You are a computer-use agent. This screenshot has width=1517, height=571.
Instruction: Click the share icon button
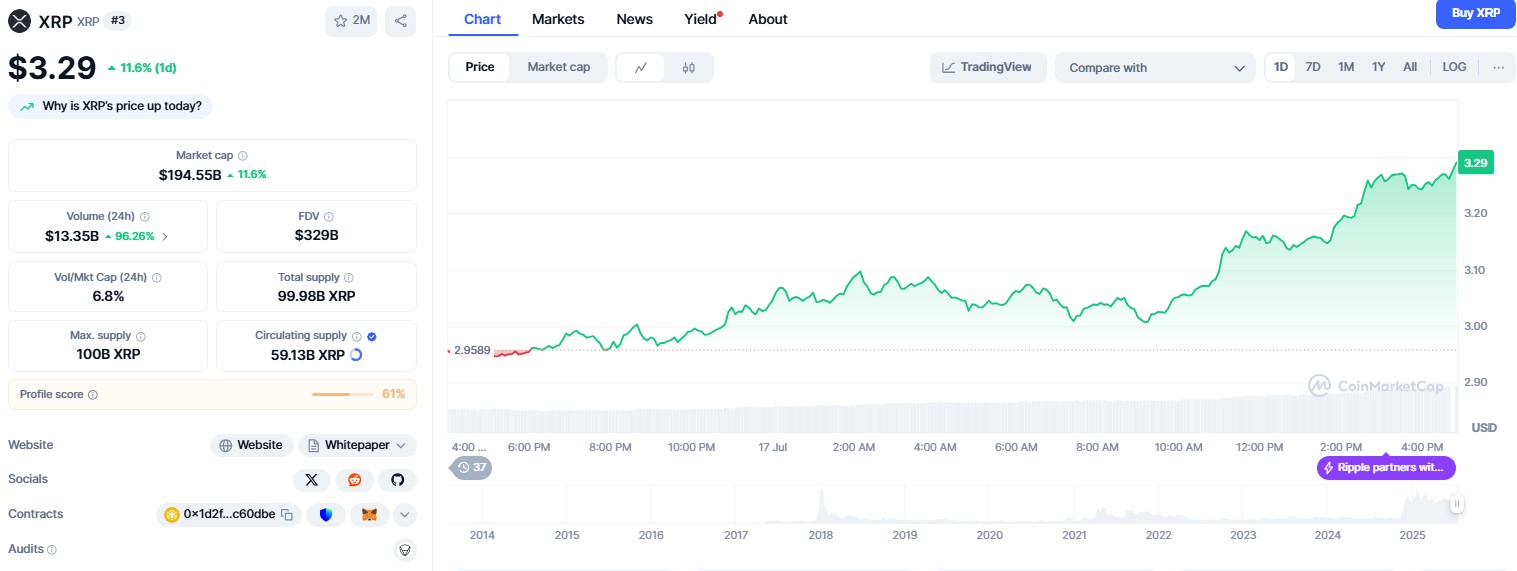(x=400, y=21)
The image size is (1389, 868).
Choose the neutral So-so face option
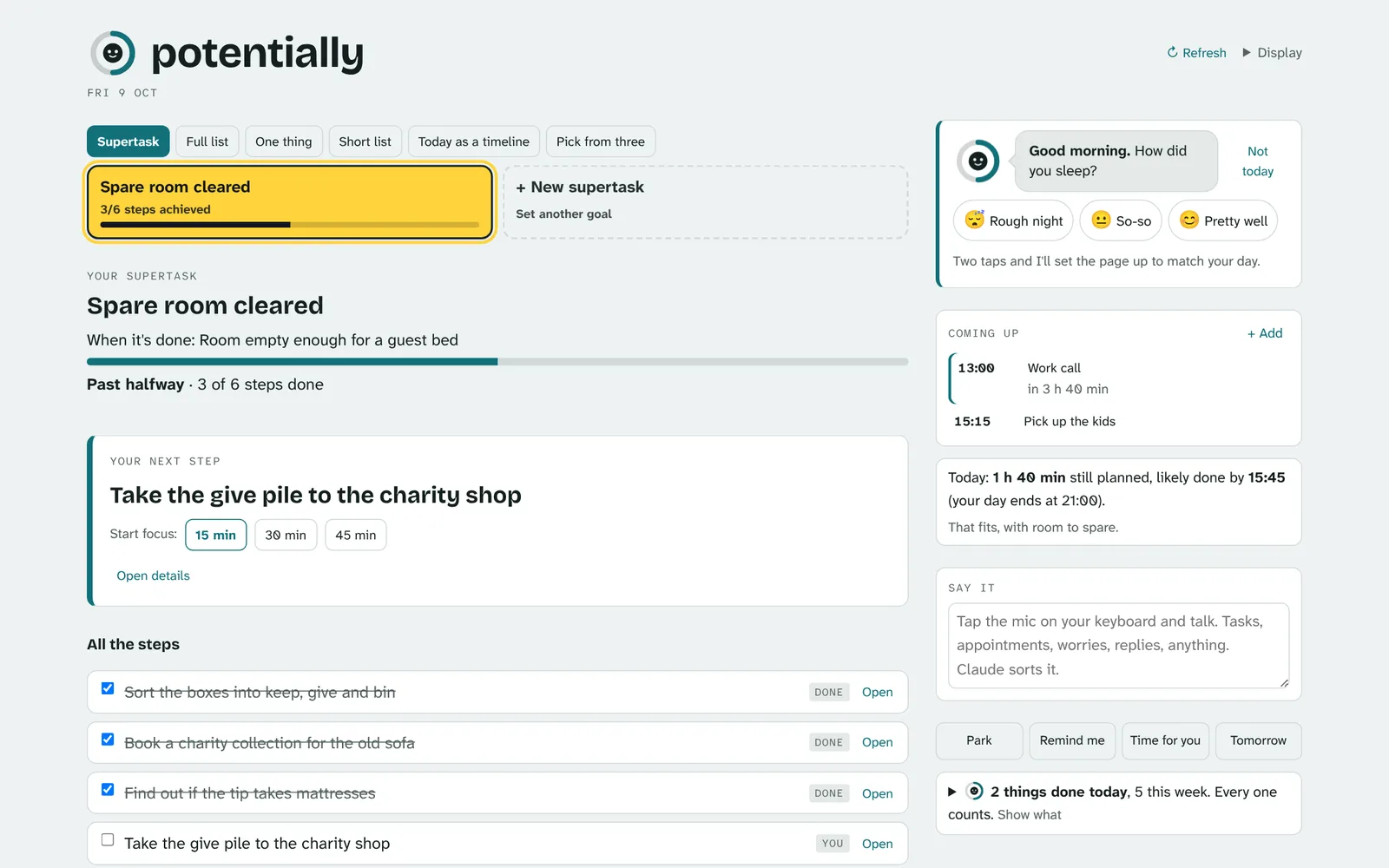(1121, 220)
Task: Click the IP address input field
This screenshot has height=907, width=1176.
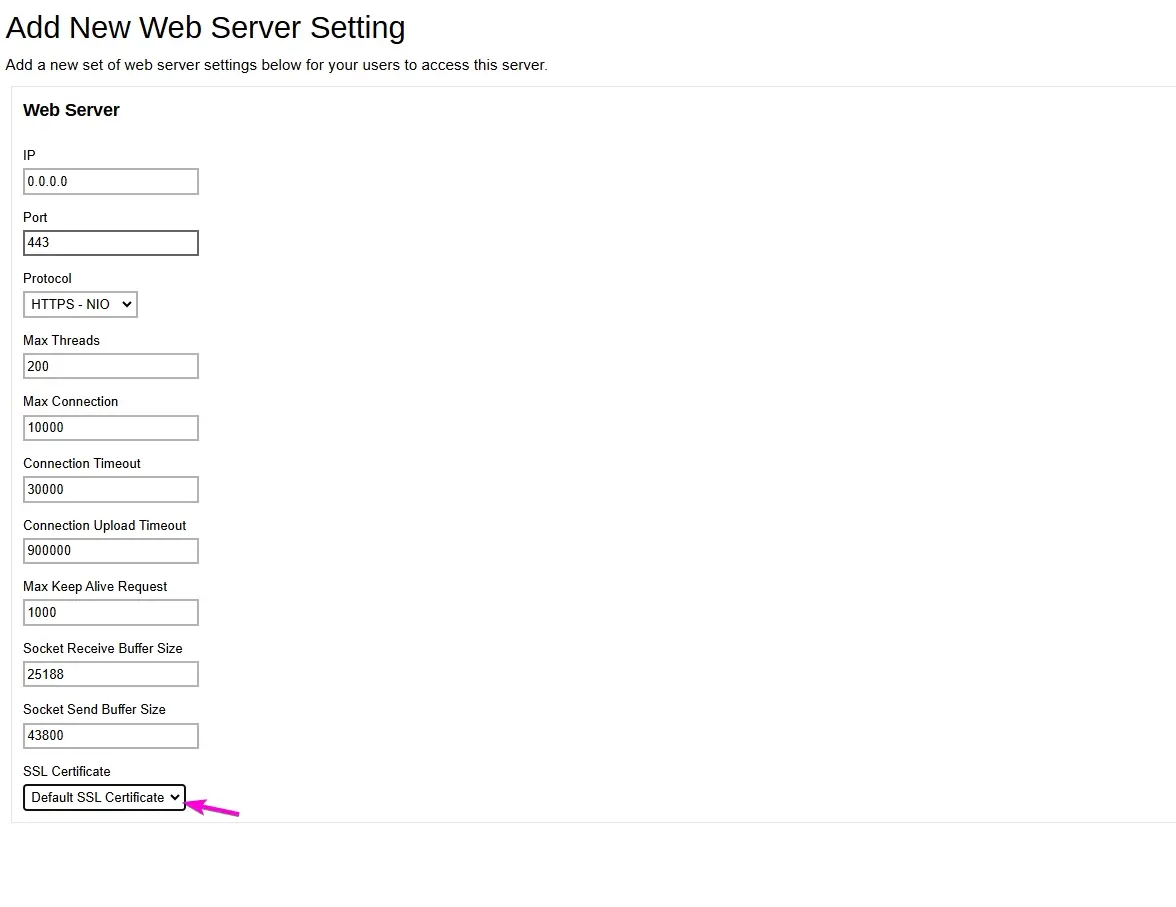Action: [x=110, y=181]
==================================================
[EXERCISE REQUIREMENTS] Output the lines of the records exactly as they appear, starting at the line containing "The image size is (1389, 868)." and ending at the end of the records. Leave the pictures out of your answer.

[THE OUTPUT]
The image size is (1389, 868).
Choose the neutral So-so face option
(1121, 220)
Task: Click the IP address input field
This screenshot has height=907, width=1176.
Action: [x=110, y=181]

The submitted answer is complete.